This study investigated the influence of H2O2 supply rate on the total iron precipitation efficiency in system or specific surface area of schwertmannite synthesized through the H2O2 oxidization of FeSO4 solutions. It also determined the effects of schwertmannite harvested from different H2O2 supply rate systems on arsenic adsorption capacity under neutral pH. The results of this study may serve as a basis in understanding the synthesis behavior and the arsenic-removal capacity of schwertmannite under the reducing condition of groundwater aquifer.

Materials and Methods

The reagents and chemicals used in the experiments were all of analytical grade, and all solutions were prepared fresh with deionized water when required. All laboratory glass and plastic wares were conditioned by 10% HNO3 overnight and rinsed several times with deionized water before use.

Schwertmannite chemical synthesis

Schwertmannite was obtained using the H2O2. oxidizing ferrous ions solution. The pre-experiments showed that the ferrous ions were completely oxidized when 1.80 mL of 30% (V/V) H2O2 was added into 150 mL of 160 mmol/L FeSO4·7H2O solution. In this study, H2O2 were added into 150 mL of 160 mmol/L FeSO4·7H2O solution as following method: 1.80 mL at 2 h (treatment 1); 0.90 mL at 2 h and 14 h (treatment 2); 0.60 mL at 2, 14, and 26 h (treatment 3); 0.45 mL at 2, 14, 26, and 38 h (treatment 4); or 0.36 mL at 2, 14, 26, 38, and 50 h (treatment 5). During schwertmannite synthesis under the different treatments, the pH, ferrous ions oxidation efficiency, and total iron precipitation efficiency were monitored at 2, 12, 14, 24, 26, 36, 38, 48, 50, and 60 h. After 60 h, the precipitates that formed after the different treatments were collected through filtering with Whatman No. 4 filter paper and oven-dried at 50°C to constant weight. The dried solid precipitates were evaluated for their mineral phases, morphology, specific surface area, and mineral chemical composition. All treatments were designed with four replicates.

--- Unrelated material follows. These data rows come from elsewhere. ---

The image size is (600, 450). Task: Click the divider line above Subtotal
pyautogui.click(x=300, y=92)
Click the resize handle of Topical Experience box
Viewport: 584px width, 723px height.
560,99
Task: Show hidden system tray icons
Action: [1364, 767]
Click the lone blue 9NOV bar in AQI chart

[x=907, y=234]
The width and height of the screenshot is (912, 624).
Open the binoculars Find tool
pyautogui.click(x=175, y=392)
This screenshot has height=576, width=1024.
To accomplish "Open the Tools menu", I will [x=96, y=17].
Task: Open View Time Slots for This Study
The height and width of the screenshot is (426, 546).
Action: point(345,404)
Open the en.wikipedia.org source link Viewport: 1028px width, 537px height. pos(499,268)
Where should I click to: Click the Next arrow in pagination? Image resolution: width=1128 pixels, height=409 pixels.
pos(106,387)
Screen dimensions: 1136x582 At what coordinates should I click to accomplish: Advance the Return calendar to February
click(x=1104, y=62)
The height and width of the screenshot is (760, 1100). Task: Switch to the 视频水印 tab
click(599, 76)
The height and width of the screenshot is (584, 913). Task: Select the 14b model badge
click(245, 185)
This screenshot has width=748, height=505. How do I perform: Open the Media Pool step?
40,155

Arsenic (III) adsorption removal experiments

The 1000 mg/L arsenic (III) stock solution was prepared by dissolving 0.6595 g dehydrated arsenic oxide (As2O3) power in 500 mL of 0.04 mol/L NaOH solution since As2O3 has enhanced solubility in NaOH solution. Arsenic (III) adsorption removal experiments were conducted by adding 10 mg of different chemically synthesized schwertmannite harvested from the above experiments to 100 mL capped conical flasks each containing 40 mL of solution comprising of 25, 50, or 100 μg/L initial As(III) obtained by dilution of stock solution. The suspension pH was adjusted to ~7.0 by adding 0.1 mol/L HCl or NaOH dropwise. All flasks were shaken for 24 h in a reciprocating shaker at 180 r/min and 30°C. After 24 h, the solution was filtered through a 0.22 μm membrane and examined for arsenic concentration. All treatments were conducted with four replicates.

Analytical procedures

Solution pH was measured using a pHS-3C model digital pH-meter. Ferrous ions or total iron concentration was determined by using the 1, 10-phenanthroline method [2]. The ferrous ions oxidation efficiency or the total iron precipitation efficiency was calculated using the following formula: ferrous ions oxidation efficiency (%) = [(C0-Ct)/C0]×100%, where Co is the initial ferrous ions concentration, and Ct is the ferrous ions concentration at different times after treatments. The total iron precipitation efficiency was calculated using the following formula: total iron precipitation efficiency (%) = [(C0-Ct)/Co)]×100%, where Co is the initial total iron concentration, and Ct is total iron concentration at different times after treatments [30]. The mineral phase or morphology of precipitates was determined through power X-ray diffraction (XRD, MiniFlex II, Japan) using CuKα radiation (30KV, 15mA) or field-emission scanning electron microscopy (SEM, JSM-7001F) [31]. The specific surface area of the precipitate was determined using the Brunauer-Emmett-Teller (BET) method by adsorption of N2 gas at liquid N2 temperature using automatic specific surface and porosity analyzer (TriStar II 3020) [32]. Total arsenic in solution was determined through atomic fluorescence spectrophotometry (HG-AFS, 230E) [8] with a detection limit of 0.007 μg/L. To identify the chemical composition of the synthesized solids, 0.1 g of the precipitates were dissolved in 100 mL of 0.1 M HCl, and the Fe and S contents were determined through ICP-AES [33].

Statistical analysis

Experimental data has been analyzed by SAS 9.2 software. All data shown in Figures are the mean values of four replicates with standard deviations to show their reproducibility and reliability.

Results and Discussion

Changes in pH during schwertmannite chemical synthesis

Ferrous ions can be oxidized to ferric ions in the presence of H2O2, during which the pH of the solution may increase [34]. However, the pH in the solution can also be decreased because of the release of H+ resulting from schwertmannite formation [35]. In this study, the changes in pH during schwertmannite chemical synthesis with different H2O2 supply rates for ferrous ions oxidation are illustrated in Fig 1.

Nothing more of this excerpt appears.